Comment le foot français a fini par se mobiliser pour le journaliste Christophe Gleizes
Les parents du journaliste sportif Christophe Gleizes, détenu depuis bientôt un an en Algérie, avaient appelé le monde du football à oeuvrer à sa libération: ils donneront vendredi le coup d'envoi symbolique de la finale de la Coupe de France, une rareté dans un univers peu enclin à prendre position.
La finale de la compétition organisée par la Fédération française de football (FFF), opposant le RC Lens à l'OGC Nice au Stade de France, se jouera "aux couleurs" de Christophe Gleizes, ont annoncé jeudi l'instance et l'organisation Reporters sans frontières.

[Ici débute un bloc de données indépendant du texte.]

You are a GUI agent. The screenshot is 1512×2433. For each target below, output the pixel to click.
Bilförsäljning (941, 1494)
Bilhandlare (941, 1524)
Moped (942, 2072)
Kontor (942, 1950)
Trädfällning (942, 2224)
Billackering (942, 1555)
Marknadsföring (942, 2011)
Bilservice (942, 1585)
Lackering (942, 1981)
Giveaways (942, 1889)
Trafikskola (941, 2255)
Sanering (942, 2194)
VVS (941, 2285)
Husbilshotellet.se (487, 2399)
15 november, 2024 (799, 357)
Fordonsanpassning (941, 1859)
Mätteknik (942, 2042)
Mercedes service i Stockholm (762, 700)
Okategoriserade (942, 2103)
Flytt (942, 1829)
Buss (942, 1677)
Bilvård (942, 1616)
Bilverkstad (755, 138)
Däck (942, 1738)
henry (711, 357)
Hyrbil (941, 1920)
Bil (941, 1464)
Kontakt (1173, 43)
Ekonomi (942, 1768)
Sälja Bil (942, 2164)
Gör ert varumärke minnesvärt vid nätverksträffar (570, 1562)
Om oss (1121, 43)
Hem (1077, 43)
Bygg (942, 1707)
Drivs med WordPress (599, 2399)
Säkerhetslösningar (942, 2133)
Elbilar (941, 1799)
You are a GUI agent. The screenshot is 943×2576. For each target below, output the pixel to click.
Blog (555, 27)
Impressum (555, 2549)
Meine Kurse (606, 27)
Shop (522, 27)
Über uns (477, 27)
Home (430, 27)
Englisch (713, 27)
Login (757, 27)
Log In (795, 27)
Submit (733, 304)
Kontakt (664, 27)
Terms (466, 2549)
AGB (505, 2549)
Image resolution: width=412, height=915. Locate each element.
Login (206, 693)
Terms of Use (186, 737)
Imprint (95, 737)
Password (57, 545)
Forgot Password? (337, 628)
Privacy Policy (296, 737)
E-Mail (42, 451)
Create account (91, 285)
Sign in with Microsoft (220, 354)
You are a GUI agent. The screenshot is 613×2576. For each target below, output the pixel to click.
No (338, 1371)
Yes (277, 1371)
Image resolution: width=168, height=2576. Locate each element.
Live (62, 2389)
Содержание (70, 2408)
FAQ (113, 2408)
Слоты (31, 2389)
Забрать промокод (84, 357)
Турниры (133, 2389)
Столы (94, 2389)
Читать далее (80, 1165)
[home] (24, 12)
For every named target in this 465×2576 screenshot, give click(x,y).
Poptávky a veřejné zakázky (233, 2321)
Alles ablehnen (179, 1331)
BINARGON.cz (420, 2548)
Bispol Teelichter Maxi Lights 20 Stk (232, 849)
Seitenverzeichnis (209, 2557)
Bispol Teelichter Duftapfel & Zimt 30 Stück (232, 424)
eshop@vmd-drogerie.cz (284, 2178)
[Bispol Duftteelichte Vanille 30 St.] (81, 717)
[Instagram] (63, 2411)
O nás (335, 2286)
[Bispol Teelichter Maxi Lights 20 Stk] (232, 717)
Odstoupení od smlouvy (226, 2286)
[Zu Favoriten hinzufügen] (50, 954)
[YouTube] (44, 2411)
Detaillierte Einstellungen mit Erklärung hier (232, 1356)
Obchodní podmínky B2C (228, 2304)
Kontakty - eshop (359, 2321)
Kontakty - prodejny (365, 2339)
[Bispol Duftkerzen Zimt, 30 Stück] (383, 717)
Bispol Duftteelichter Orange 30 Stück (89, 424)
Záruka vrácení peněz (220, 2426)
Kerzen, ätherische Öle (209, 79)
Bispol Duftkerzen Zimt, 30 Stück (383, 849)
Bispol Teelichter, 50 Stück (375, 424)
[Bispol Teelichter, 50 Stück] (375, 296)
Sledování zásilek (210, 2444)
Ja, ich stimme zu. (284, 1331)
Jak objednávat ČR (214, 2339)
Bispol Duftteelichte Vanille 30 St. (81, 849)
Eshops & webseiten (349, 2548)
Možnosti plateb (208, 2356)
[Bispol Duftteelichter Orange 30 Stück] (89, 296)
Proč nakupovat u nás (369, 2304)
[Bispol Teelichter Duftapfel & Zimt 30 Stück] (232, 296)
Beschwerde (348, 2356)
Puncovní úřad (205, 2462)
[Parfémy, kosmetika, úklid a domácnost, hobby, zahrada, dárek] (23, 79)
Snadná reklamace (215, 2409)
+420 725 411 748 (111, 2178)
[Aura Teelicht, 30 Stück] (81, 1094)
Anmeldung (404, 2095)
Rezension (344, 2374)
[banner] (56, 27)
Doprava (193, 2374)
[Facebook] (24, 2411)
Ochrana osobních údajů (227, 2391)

"C'est un grand honneur", a déclaré vendredi à l'AFP la mère du reporter, Sylvie Godard. Il "se sentira encore plus fort lorsqu'il apprendra que la France du football et ses supporters lui ont dédié ce grand moment".
Le journaliste de 37 ans a été arrêté en mai 2024 en Algérie dans le cadre d'un reportage en Kabylie. Condamné à sept ans de prison pour "apologie du terrorisme", sa peine a été confirmée en appel en décembre.
Sa famille demande désormais une grâce du président algérien Abdelmadjid Tebboune.
RSF, qui chapeaute son comité de soutien, a salué "l'engagement sans faille" de la FFF en faveur du journaliste.
Finaliste, Nice a été le premier club professionnel à se mobiliser publiquement pour le journaliste qui écrit notamment pour le magazine So Foot, en relayant dès juillet 2025 une pétition. Une volonté de défendre "la liberté de la presse et le respect des droits fondamentaux de l'être humain", explique à l'AFP Virginie Rossetti, directrice de la communication.
Lens aussi a voulu "mettre au centre du terrain un emprisonnement qu'on ne peut tolérer", avait déclaré son directeur général Benjamin Parrot, mi-avril sur la chaîne Ligue 1+, avant un match amical dédié au journaliste dont une partie des recettes a été versée à RSF.
- Risques -
Prendre position peut être périlleux pour un club ou un acteur du football, souligne auprès de l'AFP Jean-Baptiste Guégan, spécialiste en géopolitique du sport.
Il peut leur être reproché de sortir du principe de "neutralité du sport". Ils doivent aussi composer avec la diversité des points de vue des supporters ou partenaires, et le risque de "s'aliéner" des acteurs ayant des liens avec l'Algérie.
Mais ici, le mot d'ordre est consensuel: appeler à la libération du journaliste, sans verser dans "la contestation ou la critique" de l'Algérie, estime le spécialiste.
A ses yeux, une telle "unanimité" des clubs pour une mobilisation est une "première".
Certains soutiens auraient toutefois souhaité une plus forte mobilisation du PSG, club français emblématique dont Christophe Gleizes est supporter.
La mère du reporter avait écrit mi-décembre à Nasser al-Khelaïfi, président du club parisien, détenu par le Qatar, pour demander au club "mondialement connu et respecté" un message de soutien.
Les parents du journaliste ont été reçus par la direction du club au Parc des princes, lors d'un match auquel ils ont été invités, indique le club à l'AFP, rappelant que le PSG s'est associé à l'appel de la Ligue de football professionnel pour relayer sur X et dans le stade des messages en faveur de la libération du journaliste.
- "Visibilité" -
Si des entraîneurs ou d'anciens joueurs se sont exprimés en faveur du journaliste, aucun joueur ou joueuse star en activité n'a individuellement pris position.
Ce type d'engagement les place toujours dans une "situation complexe", explique Carole Gomez, chercheuse associée en géopolitique du sport à l'Institut de relations internationales et stratégiques (IRIS) et assistante diplômée à l'Institut des sciences du sport de l'Université de Lausanne.
Ils peuvent notamment vouloir se protéger des "conséquences, menaces ou sanctions dont ils pourraient faire l'objet" en cas de position tranchée.
Le Français Kévin Lamour, numéro 3 de la Fédération internationale du football (Fifa), fait aussi partie d'acteurs du monde de foot impliqués dans le dossier, ont confié à l'AFP de sources au fait des négociations, sans détailler pour ne pas compromettre les discussions.
L'impact de cette mobilisation du football, en parallèle des plus classiques et très discrètes tractations diplomatiques, demeure difficile à évaluer. Le ministre français de la Justice Gérald Darmanin avait précisé le 18 mai avoir évoqué le cas du journaliste lors de sa visite à Alger.
Pour Thibaut Bruttin, directeur général de RSF, le football joue en tout cas un "rôle fondamental dans la mobilisation citoyenne et la visibilité du cas de Christophe", appelant à sa libération avant la Coupe du monde de football, à laquelle participeront la France comme l'Algérie.